VIENNA/BERLIN, Dec 3 ? Germany's SAP has agreed to buy U.S. cloud-computing software company SuccessFactors for $40 a share in cash, a major move into web-based software.
SAP said the deal gave SuccessFactors an enterprise value of around $3.4 billion and represented a premium of 52 percent over both Friday's closing price and the one-month volume-weighted average price.
"While our growth remains primarily organic, where we can innovate faster with acquisitions, we take action. In this case, to become a cloud powerhouse," SAP co-CEO Bill McDermott told a hastily arranged conference call with journalists and analysts.
The move means SAP can beat its target of generating 20 billion euros ($26.9 billion) in revenue by 2015 while maintaining its 35 percent margin goal, company officials said.
The SuccessFactors deal is more about generating top-line growth than wringing out cost synergies, they said.
Paul Hamerman, an analyst at technology research group Forrester, said SAP was paying a substantial premium to acquire SuccessFactors but its own cloud strategy had been lagging.
"By acquiring SuccessFactors, SAP puts itself into a much stronger competitive position in human resources applications and reaffirms its commitment to software-as-a-service as a key business model," he said.
Companies and other organisations are increasingly moving into cloud computing, in which big providers such as Amazon, Google or Salesforce.com host data and processing remotely as the complexity of doing so increases.

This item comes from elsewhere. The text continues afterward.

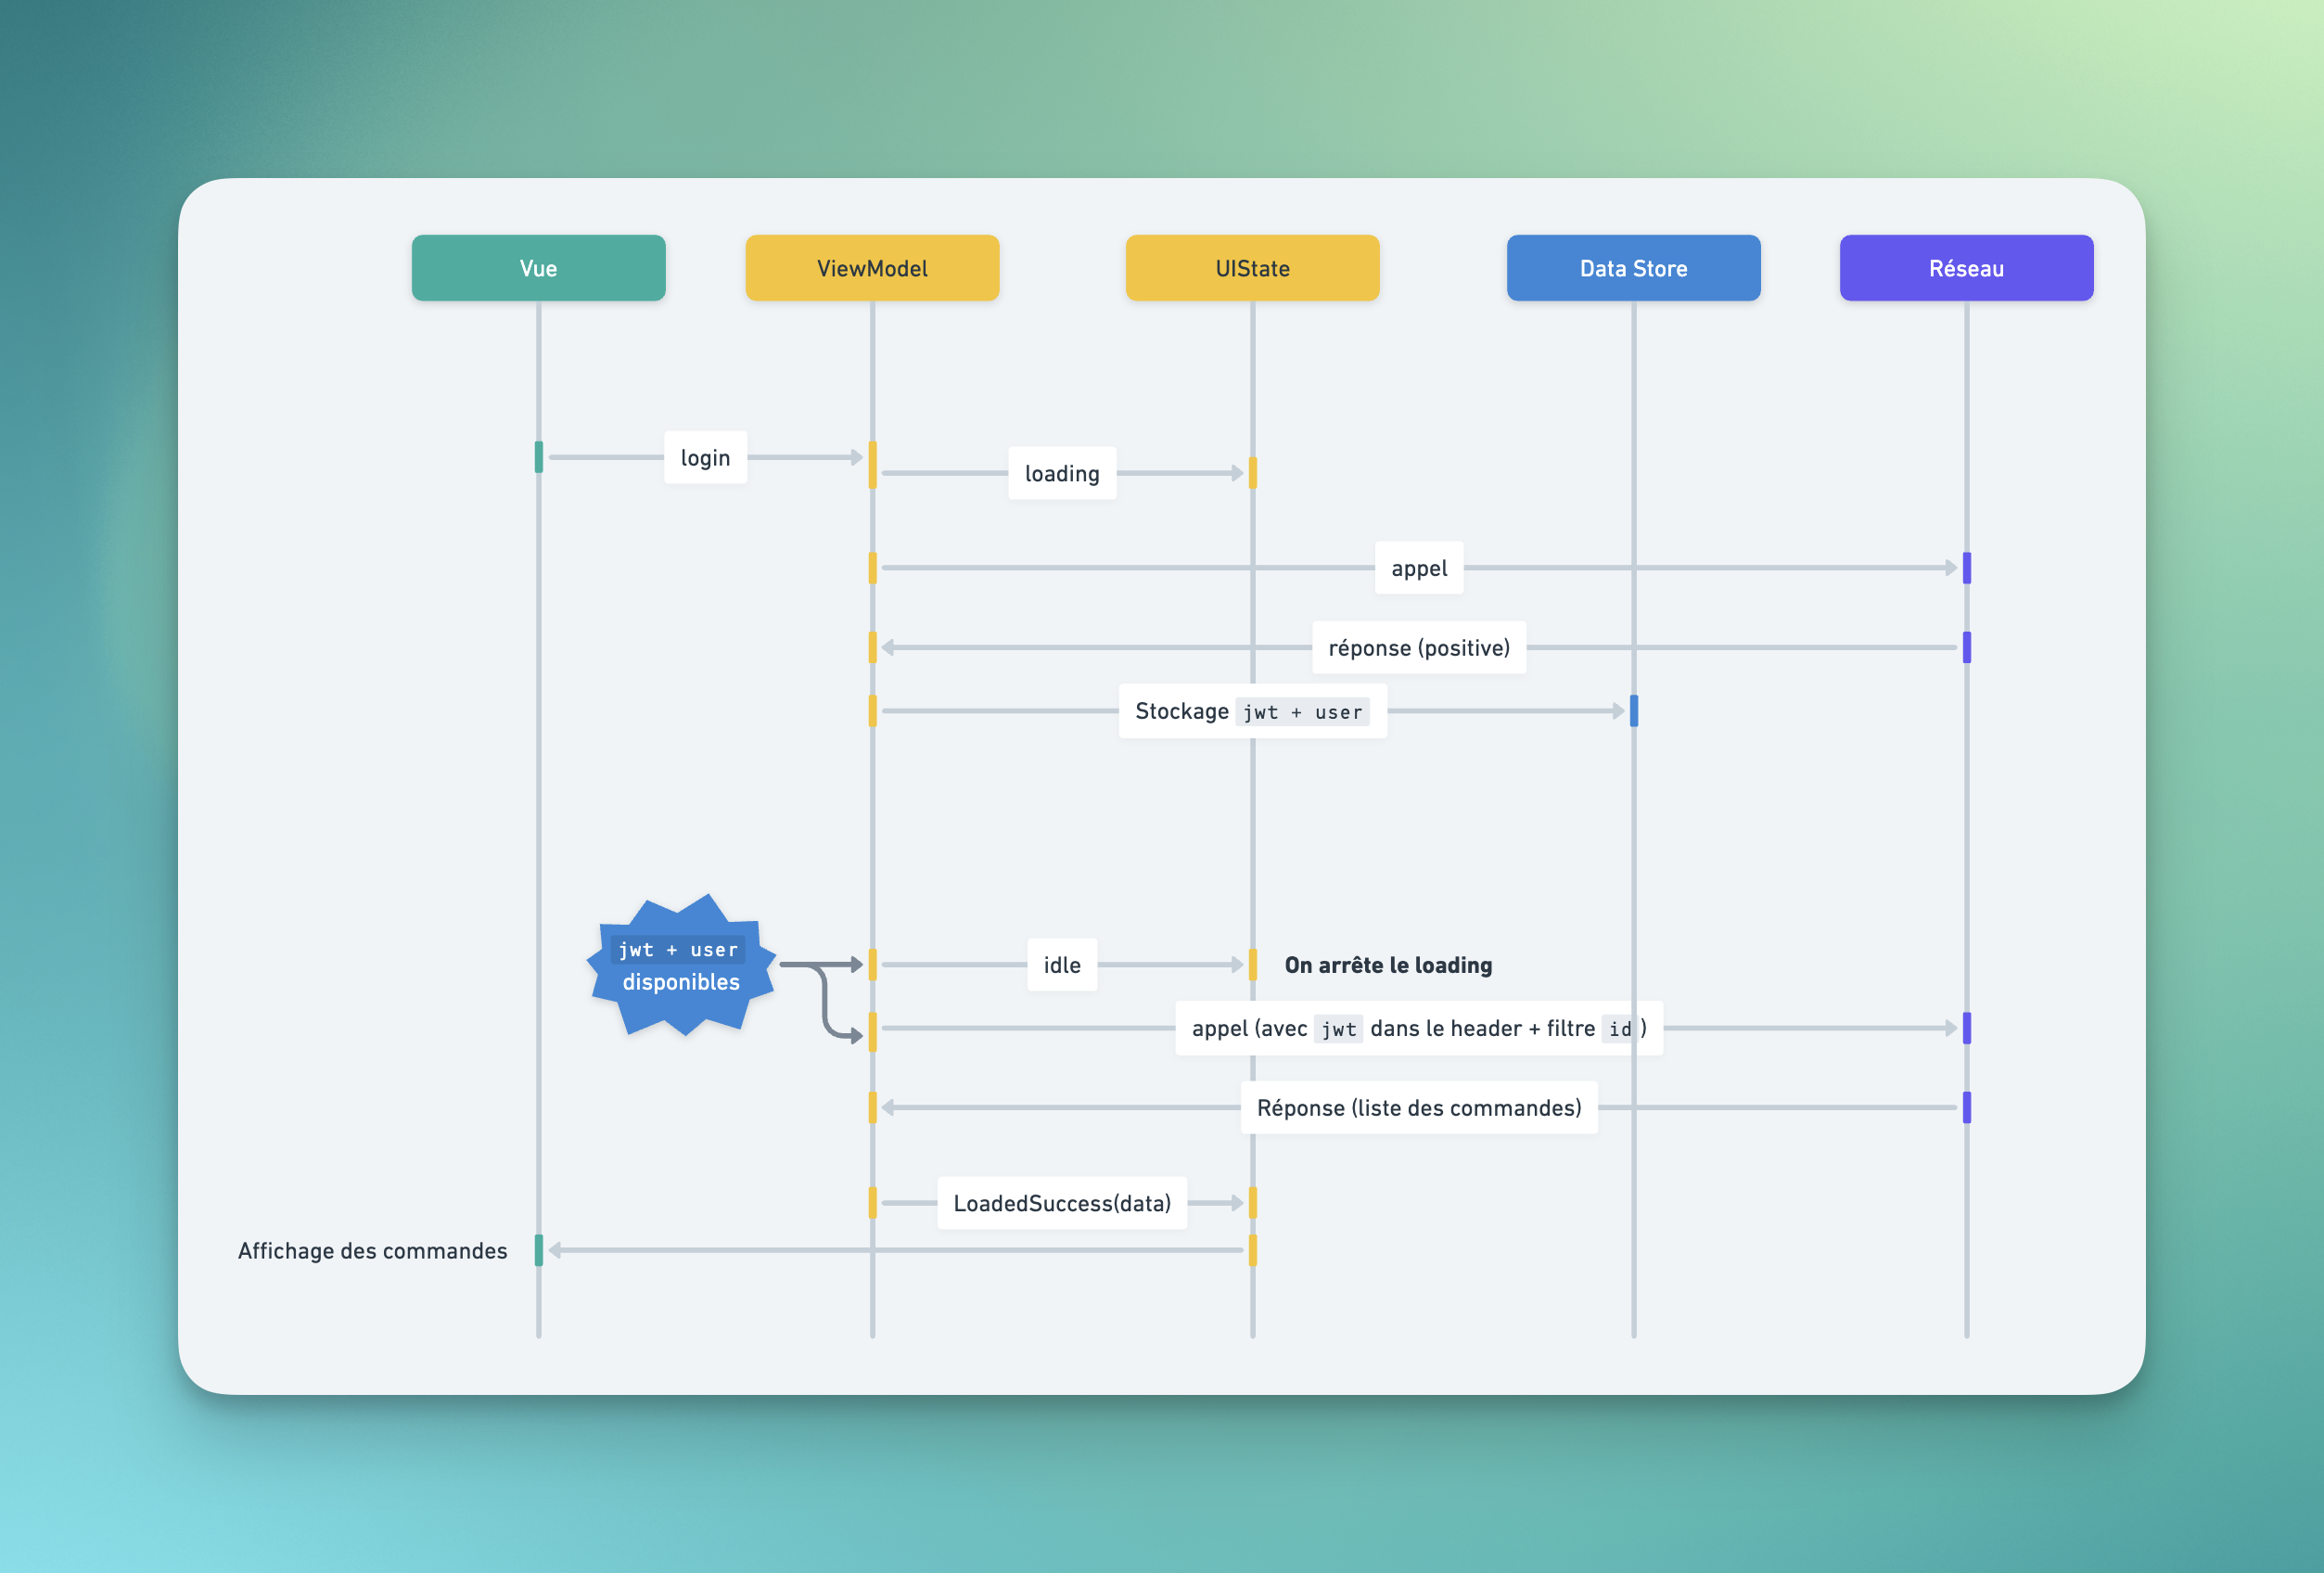Click the login message label

pyautogui.click(x=705, y=458)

Forrester estimates the cloud computing market will grow from $40.7 billion in 2011 to more than $241 billion in 2020.
CATCHING UP
SAP has made some major acquisitions in the past, including Sybase and Business Objects, but analysts have warned that it risked losing ground to rival Oracle in the race for cloud computing technology.
Oracle in October announced a $1.5 billion deal to buy cloud computing firm RightNow Technologies, a rival of SAP.
Salesforce.com pioneered cloud computing for companies and is still the market leader in software that helps manage relations with customers.
SAP has slowly begun to gain traction with its Business by Design software aimed at mid-sized companies and reiterated on Saturday it aims to have around 1,000 customers there by year-end.
SuccessFactors will remain an independently run unit in the group. Its founder and Chief Executive Lars Dalgaard will run SAP's cloud business and is set to join SAP's executive board.
Dalgaard said the deal would accelerate SuccessFactors' roadmap by 10 years. It now has more than 3,500 customers and a total of 15 million paying users.
SAP said it would take a 1 billion euro ($1.34 billion) term loan to help fund the acquisition, which it said would be slightly dilutive to earnings per share next year and accretive thereafter. It was set to close in the first quarter of 2012.
SuccessFactors' operating margin jumped to 9 percent in the third quarter from zero a year earlier, and the company said it could not hire quickly enough to meet demand.
Its shares, which were first listed at $10 apiece four years ago, have gained 26 percent over the past three months, giving the company a market value of about $2.2 billion.
The company, which makes software used by firms to review employee performance and competes with Taleo Corp and Kenexa Corp, has said it expects its 2011 revenue to jump by about 59 percent but has not given a profit outlook.